Agricoltura, Cia Umbria «Chiesto contenimento straordinario dei cinghiali»
Bartolini: «Misura indispensabile e non più rinviabile sollecitata da molti imprenditori agricoli»
(UNWEB) PERUGIA - «Chiediamo il contenimento dei cinghiali per via dei danni alle colture, ma anche per il potenziale pericolo di trasmissione della peste suina». La richiesta alla Regione Umbria è quella del presidente di Cia – Agricoltori Italiani dell'Umbria Matteo Bartolini di consentire azioni di contenimento dei cinghiali, una volta chiuso il calendario venatorio, grazie a politiche regionali che tutelino l'attività agricola e la prevenzione sanitaria seguendo gli obiettivi del piano nazionale e di tutela ambientale.
«Una misura indispensabile e non più rinviabile sollecitata da molti imprenditori agricoli».
Secondo quanto previsto dal Commissario straordinario alla peste suina africana, per l'Umbria è previsto un numero di 44mila abbattimenti annui, di cui 10mila in selezione e 10mila con in contenimento. «Obiettivo che risulta difficilmente raggiungile ad oggi – continua Bartolini - , considerando i dati regionali sulle richieste di intervento da parte degli agricoltori e il numero di capi abbattuti attraverso contenimento e selezione».

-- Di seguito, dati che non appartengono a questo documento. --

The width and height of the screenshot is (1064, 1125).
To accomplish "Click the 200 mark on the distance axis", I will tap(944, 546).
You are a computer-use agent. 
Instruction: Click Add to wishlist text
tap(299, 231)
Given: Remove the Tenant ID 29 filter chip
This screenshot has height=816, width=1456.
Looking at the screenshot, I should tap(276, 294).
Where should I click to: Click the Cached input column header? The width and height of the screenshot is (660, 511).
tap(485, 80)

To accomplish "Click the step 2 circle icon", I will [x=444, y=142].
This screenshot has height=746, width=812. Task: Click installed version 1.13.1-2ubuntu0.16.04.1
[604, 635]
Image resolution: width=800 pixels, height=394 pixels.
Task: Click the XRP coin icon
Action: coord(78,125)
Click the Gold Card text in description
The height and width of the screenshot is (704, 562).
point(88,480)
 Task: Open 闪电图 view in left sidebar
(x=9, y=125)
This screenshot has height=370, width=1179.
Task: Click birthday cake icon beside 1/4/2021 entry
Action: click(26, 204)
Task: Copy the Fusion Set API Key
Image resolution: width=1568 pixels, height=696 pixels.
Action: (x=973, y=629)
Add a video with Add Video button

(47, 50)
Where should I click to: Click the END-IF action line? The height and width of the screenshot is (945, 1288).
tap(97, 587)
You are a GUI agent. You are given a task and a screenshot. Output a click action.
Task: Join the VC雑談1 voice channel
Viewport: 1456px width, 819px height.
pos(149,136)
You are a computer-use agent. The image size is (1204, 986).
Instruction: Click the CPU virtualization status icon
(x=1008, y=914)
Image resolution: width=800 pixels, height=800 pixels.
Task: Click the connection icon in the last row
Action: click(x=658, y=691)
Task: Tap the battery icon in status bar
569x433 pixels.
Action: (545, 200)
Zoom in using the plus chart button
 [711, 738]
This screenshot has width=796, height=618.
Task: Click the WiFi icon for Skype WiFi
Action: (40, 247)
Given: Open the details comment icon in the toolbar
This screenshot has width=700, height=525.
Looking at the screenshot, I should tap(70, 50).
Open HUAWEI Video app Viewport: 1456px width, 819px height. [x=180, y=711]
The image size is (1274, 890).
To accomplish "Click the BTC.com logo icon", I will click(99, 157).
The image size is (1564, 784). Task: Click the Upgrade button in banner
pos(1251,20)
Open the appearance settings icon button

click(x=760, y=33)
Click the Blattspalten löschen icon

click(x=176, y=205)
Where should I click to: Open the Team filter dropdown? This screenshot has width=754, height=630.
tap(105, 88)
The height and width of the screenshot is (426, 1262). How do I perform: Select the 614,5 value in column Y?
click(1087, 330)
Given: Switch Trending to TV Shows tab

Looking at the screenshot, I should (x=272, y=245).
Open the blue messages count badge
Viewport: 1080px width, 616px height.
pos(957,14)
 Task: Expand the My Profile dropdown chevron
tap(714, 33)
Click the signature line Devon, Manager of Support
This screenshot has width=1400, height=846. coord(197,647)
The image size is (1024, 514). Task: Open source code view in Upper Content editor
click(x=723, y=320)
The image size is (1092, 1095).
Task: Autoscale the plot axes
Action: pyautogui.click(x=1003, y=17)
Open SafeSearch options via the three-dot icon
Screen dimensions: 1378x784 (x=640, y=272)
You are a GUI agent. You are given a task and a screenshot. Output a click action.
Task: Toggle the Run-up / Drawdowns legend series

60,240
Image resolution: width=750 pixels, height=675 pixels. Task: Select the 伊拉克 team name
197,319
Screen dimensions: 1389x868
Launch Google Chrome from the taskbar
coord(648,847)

L'eccessiva presenza dei cinghiali, infatti, determina un quadro fortemente negativo per le attività economiche legate al mondo agricolo e zootecnico. Il contenimento del numero dei cinghiali sul territorio determinerà il contrasto dei danni all'agricoltura, ma anche prevenire infezioni e a tutelare gli allevamenti suinicoli. Il problema riguarda anche la città dove sono molteplici gli avvistamenti di questi grandi mammiferi in prossimità dei centri urbani e c'è il rischio di provocare incidenti stradali, come accaduto nei giorni scorsi nel Folignate.